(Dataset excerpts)

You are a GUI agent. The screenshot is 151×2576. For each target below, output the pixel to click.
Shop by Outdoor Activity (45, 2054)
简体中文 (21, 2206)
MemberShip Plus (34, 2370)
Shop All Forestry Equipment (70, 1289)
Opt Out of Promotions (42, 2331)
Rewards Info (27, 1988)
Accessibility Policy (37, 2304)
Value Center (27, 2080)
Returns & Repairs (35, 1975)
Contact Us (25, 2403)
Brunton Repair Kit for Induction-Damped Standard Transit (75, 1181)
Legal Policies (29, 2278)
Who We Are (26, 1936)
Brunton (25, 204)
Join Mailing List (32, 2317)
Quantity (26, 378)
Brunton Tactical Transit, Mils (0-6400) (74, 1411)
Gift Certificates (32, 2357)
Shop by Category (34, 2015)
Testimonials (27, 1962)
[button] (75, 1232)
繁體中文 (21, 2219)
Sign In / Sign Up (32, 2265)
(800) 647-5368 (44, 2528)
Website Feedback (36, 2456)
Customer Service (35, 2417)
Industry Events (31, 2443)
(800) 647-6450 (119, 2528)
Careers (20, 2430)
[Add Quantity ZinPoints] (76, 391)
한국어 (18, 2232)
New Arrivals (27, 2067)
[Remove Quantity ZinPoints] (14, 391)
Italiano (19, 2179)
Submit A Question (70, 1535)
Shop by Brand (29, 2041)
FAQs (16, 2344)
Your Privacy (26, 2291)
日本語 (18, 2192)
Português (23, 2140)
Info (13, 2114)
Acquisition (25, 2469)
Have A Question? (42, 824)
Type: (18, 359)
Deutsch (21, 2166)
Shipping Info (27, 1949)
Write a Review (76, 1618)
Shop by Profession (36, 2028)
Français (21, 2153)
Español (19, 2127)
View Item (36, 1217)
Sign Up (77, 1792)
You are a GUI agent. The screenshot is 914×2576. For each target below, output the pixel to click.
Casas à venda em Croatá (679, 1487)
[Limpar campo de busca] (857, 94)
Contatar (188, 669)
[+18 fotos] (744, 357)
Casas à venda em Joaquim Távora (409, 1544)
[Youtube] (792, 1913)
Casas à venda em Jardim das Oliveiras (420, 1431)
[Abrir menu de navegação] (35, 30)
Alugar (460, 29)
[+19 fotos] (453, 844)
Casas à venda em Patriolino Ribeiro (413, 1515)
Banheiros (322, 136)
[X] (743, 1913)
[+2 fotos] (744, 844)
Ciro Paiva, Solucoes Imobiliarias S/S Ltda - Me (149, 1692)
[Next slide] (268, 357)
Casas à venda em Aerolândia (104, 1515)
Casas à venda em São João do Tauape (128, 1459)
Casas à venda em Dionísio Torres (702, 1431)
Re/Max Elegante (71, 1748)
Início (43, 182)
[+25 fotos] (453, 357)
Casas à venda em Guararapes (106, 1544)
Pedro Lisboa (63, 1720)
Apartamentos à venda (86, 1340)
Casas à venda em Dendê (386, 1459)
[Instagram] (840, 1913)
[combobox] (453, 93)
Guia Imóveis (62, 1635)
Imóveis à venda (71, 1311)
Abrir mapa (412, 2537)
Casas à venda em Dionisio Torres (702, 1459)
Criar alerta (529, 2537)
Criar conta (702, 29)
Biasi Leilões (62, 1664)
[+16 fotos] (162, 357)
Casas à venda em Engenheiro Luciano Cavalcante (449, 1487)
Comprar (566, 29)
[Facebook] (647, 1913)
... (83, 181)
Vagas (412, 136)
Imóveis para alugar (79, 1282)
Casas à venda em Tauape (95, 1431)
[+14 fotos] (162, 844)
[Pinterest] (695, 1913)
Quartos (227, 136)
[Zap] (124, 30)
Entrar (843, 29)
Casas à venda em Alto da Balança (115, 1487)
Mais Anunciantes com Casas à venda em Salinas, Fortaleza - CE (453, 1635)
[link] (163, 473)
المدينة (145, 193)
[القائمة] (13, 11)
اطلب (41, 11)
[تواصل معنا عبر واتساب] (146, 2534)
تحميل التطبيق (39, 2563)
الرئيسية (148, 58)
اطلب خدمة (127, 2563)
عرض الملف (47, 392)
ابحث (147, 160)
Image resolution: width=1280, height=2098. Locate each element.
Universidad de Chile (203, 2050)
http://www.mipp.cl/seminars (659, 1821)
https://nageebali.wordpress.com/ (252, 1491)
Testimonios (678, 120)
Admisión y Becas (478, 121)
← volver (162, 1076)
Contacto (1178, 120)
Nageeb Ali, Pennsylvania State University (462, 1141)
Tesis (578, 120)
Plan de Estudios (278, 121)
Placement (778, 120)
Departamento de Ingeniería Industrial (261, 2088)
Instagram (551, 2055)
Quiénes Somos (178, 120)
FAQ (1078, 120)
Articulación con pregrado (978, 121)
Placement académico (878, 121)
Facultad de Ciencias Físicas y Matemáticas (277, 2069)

**Exercise objective**
Show me all lines in the records that contain "below".

**Reply to the task**
You are a GUI agent. The screenshot is 151×2576. For each target below, output the pixel to click.
You are a GUI agent. The screenshot is 914×2576. For each target below, output the pixel to click.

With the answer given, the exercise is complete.